Clarification of the international legal and regulatory framework is urgently required, as was recognised by the nation states of the Maritime Safety Committee in 2017, following a paper led by the UK, of which I was one of the editors.
Surprisingly, there is no generally agreed definition of a ‘ship’. This has systemic repercussions for past and future legislation, especially where new technologies are being addressed. Under many different international legal instruments alongside ‘ships’ and ‘shipping’, there are references to ‘seagoing vessels’ and ‘waterborne craft’, which urgently require clarification.
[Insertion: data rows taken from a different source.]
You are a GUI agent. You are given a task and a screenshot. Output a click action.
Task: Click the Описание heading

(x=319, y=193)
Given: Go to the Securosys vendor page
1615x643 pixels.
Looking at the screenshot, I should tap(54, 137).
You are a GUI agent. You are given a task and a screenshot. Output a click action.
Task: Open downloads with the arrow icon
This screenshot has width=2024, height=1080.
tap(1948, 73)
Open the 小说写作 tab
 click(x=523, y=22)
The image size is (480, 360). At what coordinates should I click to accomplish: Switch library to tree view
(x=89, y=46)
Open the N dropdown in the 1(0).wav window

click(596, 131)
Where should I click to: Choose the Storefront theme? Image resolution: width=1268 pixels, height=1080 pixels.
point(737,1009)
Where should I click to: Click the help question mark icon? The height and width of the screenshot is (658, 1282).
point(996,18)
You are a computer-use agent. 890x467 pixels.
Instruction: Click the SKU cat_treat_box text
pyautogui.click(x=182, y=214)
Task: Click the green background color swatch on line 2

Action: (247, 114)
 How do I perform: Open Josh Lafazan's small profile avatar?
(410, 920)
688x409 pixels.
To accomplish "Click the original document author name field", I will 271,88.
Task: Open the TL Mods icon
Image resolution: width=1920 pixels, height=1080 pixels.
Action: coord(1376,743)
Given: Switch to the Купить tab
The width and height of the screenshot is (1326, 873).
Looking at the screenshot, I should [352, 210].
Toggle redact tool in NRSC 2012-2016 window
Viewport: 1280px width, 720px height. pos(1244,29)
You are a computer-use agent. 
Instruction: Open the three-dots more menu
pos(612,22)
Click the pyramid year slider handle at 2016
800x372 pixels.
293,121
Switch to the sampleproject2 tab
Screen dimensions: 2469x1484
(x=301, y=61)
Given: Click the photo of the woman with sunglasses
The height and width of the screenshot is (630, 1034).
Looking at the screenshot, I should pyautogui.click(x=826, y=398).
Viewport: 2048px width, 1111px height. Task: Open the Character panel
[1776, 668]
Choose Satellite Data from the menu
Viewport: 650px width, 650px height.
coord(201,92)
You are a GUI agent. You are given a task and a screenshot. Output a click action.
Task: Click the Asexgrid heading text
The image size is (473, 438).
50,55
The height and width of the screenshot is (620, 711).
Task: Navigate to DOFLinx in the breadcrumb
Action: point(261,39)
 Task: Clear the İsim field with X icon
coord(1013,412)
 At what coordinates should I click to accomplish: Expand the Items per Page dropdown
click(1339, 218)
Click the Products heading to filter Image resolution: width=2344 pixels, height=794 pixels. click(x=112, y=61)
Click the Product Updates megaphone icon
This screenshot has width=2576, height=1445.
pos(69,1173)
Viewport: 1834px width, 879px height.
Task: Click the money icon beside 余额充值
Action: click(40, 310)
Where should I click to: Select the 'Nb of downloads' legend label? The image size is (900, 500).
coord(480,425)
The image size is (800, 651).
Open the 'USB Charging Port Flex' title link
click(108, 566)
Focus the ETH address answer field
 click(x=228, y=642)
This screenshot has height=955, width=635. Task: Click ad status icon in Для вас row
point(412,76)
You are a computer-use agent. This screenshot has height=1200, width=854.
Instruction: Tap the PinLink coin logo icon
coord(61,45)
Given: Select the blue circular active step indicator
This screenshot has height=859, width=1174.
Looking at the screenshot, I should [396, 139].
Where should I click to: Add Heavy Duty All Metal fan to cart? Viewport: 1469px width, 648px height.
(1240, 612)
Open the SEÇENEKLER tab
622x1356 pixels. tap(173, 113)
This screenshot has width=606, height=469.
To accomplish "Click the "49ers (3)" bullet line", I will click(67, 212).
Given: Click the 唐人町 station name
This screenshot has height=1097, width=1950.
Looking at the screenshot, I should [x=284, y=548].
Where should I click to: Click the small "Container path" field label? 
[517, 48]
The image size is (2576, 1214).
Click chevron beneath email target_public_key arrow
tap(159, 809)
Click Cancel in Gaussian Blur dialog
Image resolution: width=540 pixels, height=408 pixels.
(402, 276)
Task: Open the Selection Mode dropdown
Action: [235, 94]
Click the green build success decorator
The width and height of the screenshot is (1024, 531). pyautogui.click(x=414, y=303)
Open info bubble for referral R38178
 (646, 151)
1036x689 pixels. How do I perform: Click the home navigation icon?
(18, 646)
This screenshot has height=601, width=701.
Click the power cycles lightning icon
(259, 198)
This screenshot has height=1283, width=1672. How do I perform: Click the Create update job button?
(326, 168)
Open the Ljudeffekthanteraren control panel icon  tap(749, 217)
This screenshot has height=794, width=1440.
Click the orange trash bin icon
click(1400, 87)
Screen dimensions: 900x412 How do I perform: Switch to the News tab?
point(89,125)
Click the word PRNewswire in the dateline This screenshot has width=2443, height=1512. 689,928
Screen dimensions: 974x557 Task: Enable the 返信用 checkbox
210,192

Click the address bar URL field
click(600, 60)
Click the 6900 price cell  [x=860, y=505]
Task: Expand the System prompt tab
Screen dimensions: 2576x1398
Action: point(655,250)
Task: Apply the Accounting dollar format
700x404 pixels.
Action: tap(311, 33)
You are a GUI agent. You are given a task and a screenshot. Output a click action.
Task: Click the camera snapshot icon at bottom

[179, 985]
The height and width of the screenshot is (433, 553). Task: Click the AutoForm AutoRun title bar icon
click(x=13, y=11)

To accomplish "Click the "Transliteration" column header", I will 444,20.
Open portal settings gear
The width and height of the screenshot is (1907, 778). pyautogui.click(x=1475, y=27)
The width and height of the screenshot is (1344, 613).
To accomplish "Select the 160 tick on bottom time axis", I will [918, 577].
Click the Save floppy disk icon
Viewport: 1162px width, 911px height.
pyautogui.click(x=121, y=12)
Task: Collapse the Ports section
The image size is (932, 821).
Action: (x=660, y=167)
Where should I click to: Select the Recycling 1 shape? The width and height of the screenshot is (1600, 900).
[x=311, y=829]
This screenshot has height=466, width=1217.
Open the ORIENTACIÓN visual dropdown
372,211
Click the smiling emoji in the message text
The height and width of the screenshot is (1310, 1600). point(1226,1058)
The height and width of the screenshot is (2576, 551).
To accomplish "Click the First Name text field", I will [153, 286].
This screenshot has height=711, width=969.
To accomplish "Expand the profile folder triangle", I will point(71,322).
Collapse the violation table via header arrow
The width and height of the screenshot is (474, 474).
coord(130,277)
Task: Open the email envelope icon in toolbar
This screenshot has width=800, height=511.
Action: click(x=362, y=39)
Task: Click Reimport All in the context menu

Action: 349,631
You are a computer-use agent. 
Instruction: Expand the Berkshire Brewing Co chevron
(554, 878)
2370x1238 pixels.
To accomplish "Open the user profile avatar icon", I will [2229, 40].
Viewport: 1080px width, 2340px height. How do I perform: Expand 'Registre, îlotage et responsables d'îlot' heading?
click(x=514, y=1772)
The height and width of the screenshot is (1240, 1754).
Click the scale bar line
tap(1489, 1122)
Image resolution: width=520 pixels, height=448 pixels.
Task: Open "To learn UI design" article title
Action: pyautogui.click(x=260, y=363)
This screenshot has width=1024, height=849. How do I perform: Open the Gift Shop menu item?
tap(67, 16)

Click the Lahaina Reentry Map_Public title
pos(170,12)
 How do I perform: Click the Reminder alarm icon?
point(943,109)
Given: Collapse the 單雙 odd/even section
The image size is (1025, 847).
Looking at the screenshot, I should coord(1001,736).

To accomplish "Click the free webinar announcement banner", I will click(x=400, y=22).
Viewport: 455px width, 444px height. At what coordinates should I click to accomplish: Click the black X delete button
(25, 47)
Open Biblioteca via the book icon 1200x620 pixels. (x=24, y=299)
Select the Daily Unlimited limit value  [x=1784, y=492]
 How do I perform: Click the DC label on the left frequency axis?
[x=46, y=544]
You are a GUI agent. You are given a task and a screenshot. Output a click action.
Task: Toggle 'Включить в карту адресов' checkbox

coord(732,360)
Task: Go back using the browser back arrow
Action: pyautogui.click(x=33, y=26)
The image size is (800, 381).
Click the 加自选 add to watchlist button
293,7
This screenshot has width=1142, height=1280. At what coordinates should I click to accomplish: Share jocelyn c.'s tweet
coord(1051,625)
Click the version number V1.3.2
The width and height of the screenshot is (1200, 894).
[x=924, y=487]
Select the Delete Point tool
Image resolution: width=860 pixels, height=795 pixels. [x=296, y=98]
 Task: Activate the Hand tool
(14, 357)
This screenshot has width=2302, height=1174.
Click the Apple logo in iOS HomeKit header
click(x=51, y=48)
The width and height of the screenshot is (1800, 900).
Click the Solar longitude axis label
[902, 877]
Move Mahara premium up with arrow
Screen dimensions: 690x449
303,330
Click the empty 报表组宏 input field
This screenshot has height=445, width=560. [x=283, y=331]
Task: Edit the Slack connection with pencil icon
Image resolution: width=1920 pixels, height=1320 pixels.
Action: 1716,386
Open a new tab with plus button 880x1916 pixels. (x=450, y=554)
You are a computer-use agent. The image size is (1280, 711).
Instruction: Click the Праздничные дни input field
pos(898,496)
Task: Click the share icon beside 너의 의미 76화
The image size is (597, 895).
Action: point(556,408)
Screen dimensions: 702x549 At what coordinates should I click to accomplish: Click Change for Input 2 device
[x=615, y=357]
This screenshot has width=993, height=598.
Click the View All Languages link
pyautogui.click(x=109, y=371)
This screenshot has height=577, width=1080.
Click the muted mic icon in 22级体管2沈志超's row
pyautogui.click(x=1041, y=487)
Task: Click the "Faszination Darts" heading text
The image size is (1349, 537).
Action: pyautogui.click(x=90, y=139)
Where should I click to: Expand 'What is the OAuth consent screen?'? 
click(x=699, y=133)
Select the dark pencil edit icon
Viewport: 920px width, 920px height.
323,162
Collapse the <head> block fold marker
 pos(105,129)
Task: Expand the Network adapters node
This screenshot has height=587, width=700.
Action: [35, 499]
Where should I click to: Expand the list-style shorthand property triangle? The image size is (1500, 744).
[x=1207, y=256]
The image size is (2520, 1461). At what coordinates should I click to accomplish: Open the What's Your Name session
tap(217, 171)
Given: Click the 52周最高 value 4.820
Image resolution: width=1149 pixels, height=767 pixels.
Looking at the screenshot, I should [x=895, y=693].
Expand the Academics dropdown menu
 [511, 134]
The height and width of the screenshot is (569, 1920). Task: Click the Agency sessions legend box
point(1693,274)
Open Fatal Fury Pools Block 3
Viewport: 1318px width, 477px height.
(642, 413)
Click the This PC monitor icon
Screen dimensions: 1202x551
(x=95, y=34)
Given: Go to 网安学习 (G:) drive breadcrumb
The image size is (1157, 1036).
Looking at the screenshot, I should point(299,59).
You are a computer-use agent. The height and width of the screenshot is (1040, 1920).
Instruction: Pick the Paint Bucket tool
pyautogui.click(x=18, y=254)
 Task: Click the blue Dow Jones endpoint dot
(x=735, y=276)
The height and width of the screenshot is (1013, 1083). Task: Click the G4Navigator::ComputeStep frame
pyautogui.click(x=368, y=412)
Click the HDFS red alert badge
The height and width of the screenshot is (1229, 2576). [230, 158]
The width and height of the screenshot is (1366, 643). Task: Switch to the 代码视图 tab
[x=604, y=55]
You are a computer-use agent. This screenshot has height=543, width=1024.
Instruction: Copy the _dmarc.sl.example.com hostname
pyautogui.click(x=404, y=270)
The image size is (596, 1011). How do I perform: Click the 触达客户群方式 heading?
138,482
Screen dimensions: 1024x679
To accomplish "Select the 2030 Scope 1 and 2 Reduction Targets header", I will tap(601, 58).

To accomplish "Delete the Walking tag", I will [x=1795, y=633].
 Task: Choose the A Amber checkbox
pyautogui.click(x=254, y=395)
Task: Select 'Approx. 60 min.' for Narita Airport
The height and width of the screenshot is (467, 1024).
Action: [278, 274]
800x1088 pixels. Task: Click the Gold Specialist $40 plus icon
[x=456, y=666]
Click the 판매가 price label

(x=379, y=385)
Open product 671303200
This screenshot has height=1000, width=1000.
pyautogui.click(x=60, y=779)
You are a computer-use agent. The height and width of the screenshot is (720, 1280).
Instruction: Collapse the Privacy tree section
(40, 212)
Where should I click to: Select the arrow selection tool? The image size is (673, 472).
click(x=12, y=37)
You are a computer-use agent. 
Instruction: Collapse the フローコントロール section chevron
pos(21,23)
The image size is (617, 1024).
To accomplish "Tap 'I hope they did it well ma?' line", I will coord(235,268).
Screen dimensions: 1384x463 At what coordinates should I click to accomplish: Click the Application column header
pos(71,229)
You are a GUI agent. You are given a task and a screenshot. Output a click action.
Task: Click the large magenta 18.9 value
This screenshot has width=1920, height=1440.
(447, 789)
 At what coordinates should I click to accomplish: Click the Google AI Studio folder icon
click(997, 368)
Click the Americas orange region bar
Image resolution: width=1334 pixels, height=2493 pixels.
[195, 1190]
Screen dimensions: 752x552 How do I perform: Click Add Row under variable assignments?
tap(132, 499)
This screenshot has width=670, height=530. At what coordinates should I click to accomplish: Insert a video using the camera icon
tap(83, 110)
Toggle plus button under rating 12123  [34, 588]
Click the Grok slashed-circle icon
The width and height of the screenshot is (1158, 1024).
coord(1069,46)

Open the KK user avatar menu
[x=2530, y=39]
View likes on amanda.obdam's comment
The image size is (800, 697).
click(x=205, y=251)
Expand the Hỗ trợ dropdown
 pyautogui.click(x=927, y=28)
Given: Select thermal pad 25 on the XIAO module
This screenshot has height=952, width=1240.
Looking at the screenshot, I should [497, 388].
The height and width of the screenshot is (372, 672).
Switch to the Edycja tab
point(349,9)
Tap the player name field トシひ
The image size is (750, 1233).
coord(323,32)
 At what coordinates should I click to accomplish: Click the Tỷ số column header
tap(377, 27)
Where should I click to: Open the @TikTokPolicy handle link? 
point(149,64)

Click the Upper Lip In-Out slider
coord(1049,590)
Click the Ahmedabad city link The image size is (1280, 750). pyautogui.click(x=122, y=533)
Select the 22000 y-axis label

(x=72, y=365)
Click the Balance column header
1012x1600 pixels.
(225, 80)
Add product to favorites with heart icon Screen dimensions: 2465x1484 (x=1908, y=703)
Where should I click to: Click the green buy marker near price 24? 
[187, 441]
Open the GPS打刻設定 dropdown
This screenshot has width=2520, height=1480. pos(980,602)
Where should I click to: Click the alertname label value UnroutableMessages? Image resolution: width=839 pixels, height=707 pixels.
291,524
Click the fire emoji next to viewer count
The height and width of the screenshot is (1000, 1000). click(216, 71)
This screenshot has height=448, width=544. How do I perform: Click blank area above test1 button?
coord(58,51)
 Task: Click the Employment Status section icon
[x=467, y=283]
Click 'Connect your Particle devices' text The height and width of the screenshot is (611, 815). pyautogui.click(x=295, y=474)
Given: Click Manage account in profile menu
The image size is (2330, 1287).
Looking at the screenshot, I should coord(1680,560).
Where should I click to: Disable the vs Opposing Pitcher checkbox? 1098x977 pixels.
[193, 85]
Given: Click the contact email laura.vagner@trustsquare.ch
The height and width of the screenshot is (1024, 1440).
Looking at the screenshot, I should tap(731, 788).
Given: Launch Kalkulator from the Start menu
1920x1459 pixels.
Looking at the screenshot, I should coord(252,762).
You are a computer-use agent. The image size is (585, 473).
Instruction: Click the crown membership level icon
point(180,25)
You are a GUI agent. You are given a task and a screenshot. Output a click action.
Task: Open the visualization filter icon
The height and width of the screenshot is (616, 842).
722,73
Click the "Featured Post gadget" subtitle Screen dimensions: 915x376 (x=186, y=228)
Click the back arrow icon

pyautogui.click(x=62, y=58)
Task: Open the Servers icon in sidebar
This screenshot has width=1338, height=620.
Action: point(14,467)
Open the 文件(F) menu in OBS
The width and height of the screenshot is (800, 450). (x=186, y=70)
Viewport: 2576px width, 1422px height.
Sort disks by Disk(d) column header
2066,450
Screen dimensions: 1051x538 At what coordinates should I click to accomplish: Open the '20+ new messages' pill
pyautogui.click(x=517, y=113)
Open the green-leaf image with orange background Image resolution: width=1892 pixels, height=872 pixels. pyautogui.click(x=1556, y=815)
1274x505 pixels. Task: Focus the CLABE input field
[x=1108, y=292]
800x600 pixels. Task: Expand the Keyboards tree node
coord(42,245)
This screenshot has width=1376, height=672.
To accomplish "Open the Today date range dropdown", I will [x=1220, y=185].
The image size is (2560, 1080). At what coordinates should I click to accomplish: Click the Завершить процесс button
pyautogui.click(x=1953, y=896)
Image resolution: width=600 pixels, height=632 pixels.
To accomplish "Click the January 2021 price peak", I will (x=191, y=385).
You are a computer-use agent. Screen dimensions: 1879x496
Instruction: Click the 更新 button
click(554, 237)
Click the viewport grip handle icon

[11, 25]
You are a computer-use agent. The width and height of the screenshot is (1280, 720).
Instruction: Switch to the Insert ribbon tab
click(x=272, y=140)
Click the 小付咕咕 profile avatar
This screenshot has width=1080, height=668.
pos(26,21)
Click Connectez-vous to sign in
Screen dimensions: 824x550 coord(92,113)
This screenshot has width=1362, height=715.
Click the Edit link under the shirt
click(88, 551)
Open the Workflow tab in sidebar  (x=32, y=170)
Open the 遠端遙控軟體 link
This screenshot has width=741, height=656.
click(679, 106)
I am working with the Institute of Maritime Law at Southampton University, and the Comité Maritime International on ‘nautical nomenclature’. Analysing the different definitions used in 50 or more different International Maritime Organization legal instruments used by 172 nation states, we expect to publish our findings in the spring.
Being an after-the-event insurance underwriter offered a fascinating insight into the legal profession. For example, I had the responsibility of underwriting the whole of Carter-Ruck’s commercial account, which included all insured claims then being made by their clients.
I have a particular interest in access to justice for meritorious claims made by impecunious claimants (and defendants from time to time), in circumstances where legal aid is almost non-existent.
As a commercial litigator interested in dispute resolution, my highlights have been when instructed by a client to clarify or to make new law in the Admiralty/Commercial Court.